WORK TO DO :: Starting at the line that contains "This screenshot has height=494, width=562." and ending at the end of the material, repeat every line exactly, but leave out the pictures.

PROVIDED ENTRIES ::
--- BEGIN ---
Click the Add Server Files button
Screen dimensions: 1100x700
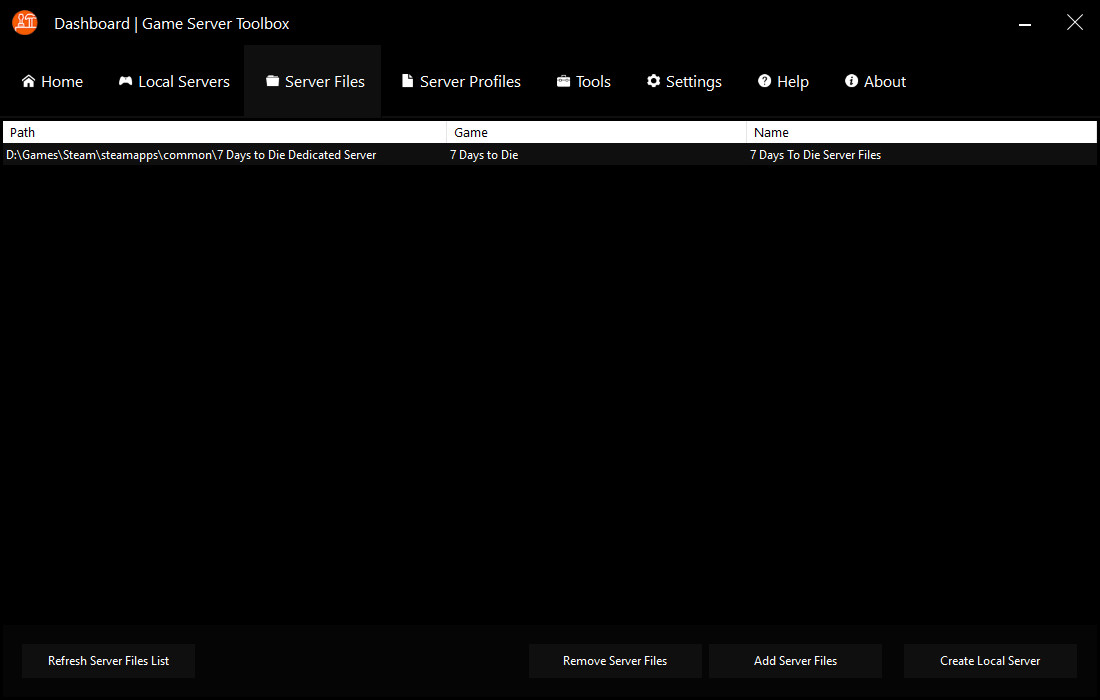pos(795,661)
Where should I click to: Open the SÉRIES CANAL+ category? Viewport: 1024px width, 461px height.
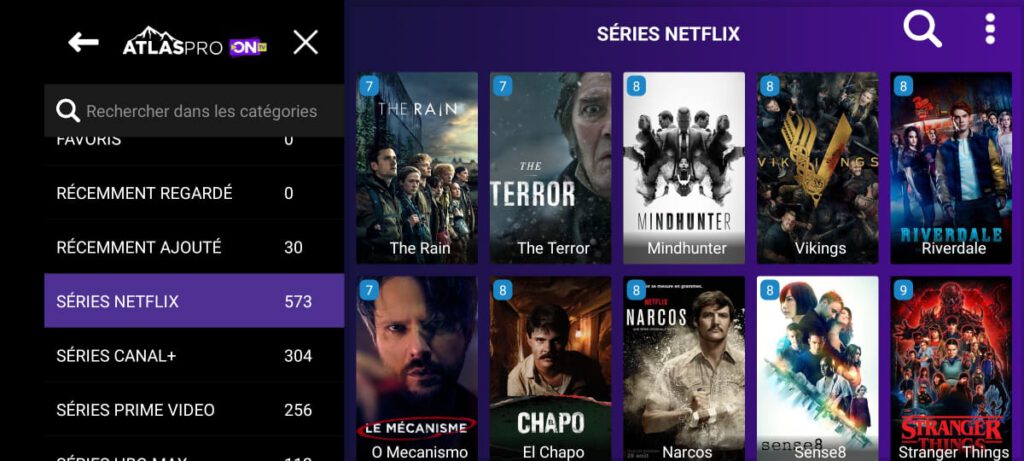tap(194, 356)
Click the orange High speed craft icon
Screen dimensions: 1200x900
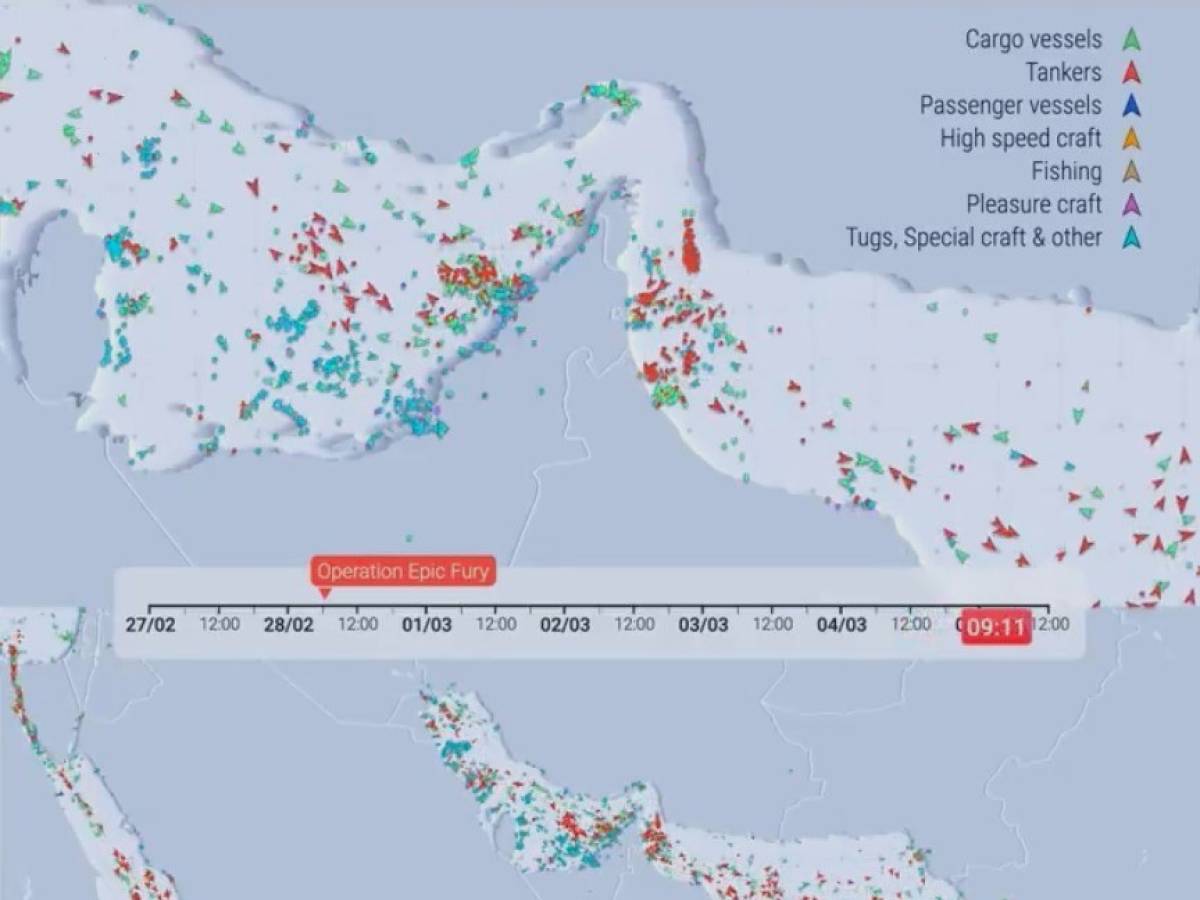[1131, 139]
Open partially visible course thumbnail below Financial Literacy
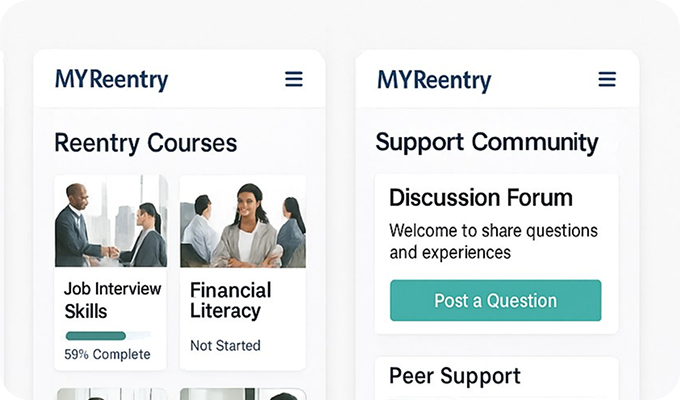680x400 pixels. [243, 394]
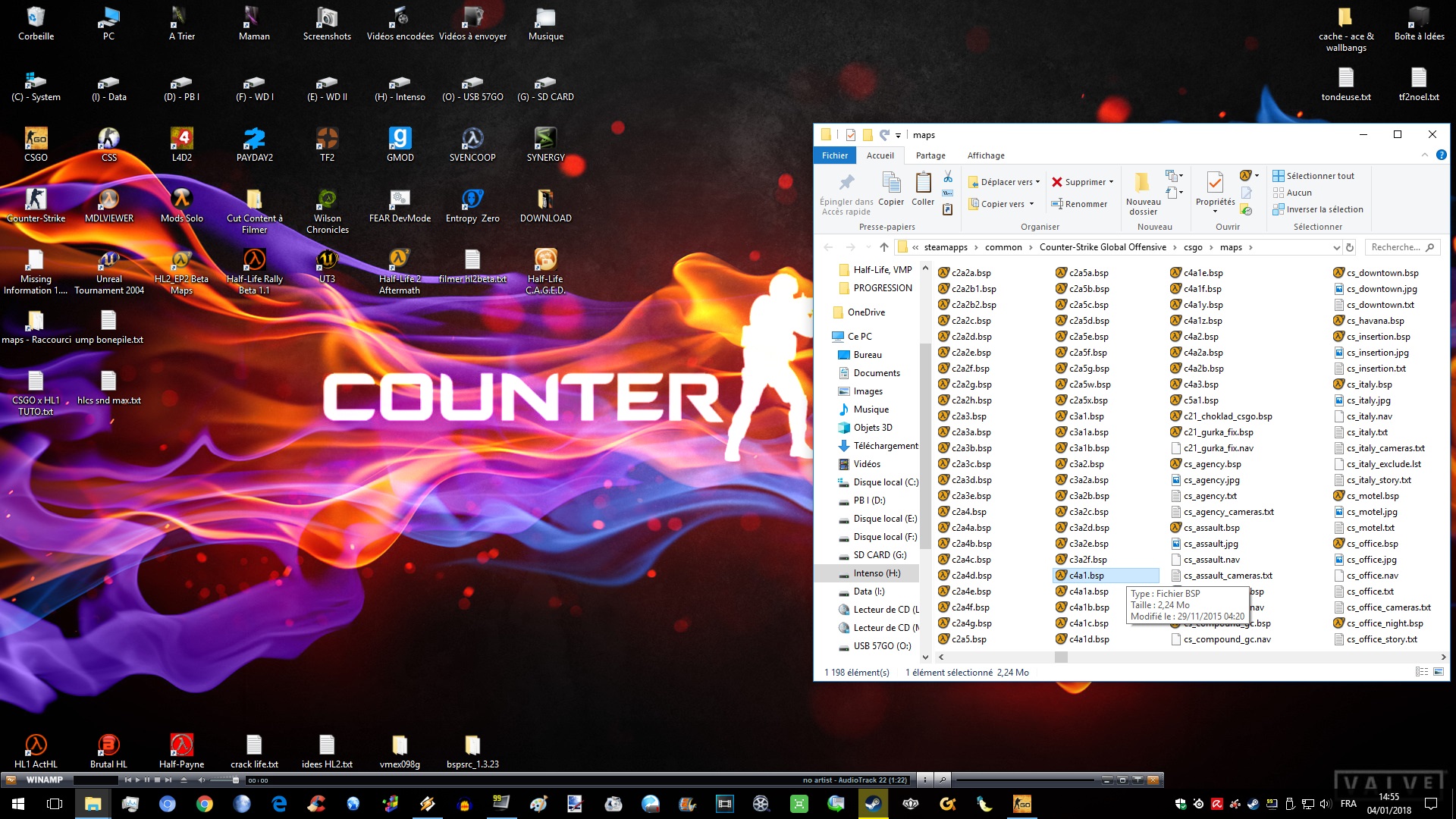Open the Half-Life C.A.G.E.D. desktop shortcut
Image resolution: width=1456 pixels, height=819 pixels.
(545, 259)
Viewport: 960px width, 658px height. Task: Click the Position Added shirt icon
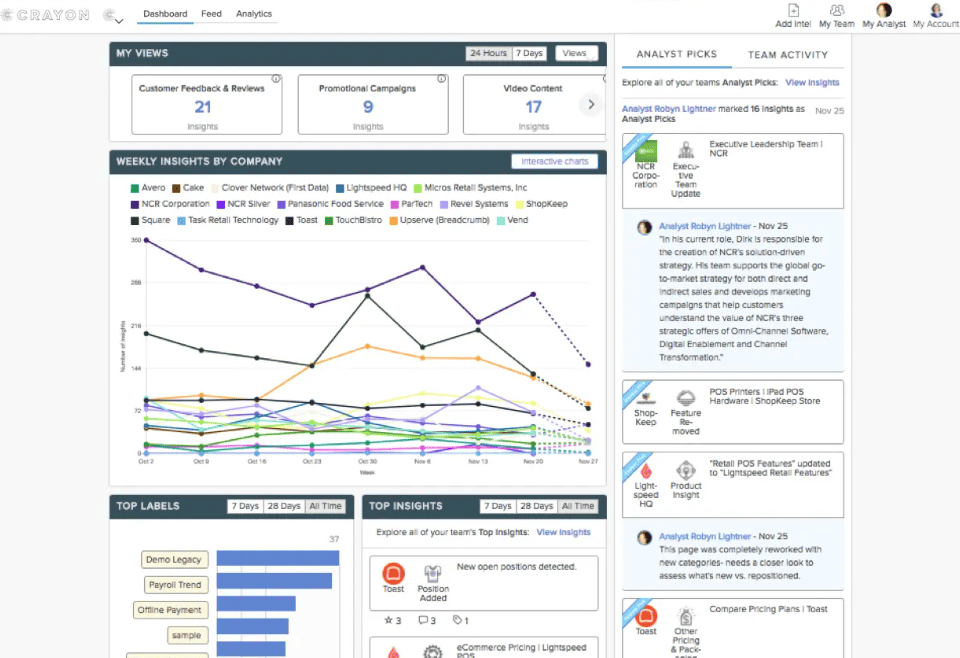pyautogui.click(x=433, y=573)
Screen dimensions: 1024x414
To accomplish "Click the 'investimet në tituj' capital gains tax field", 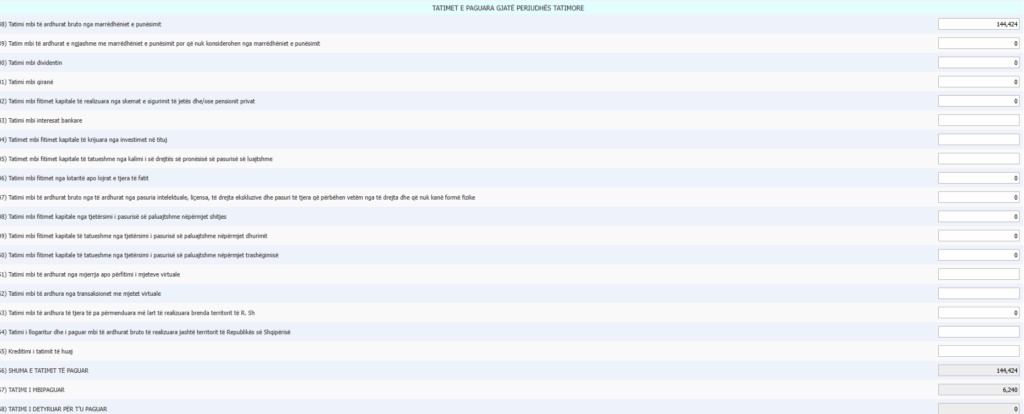I will click(x=978, y=139).
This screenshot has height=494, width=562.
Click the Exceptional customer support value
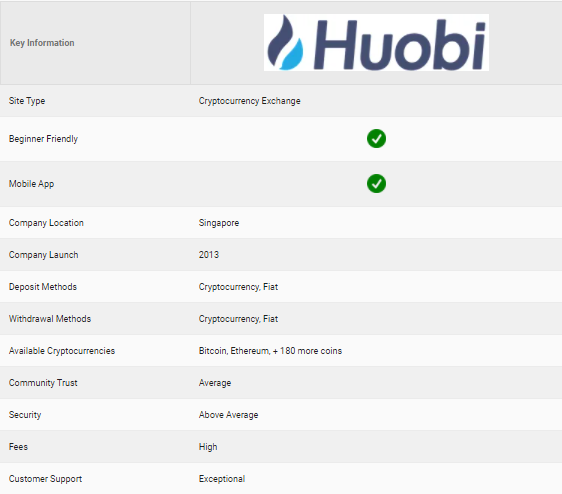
--- END ---
FINISHED ANSWER ::
This screenshot has height=494, width=562.
Click the Exceptional customer support value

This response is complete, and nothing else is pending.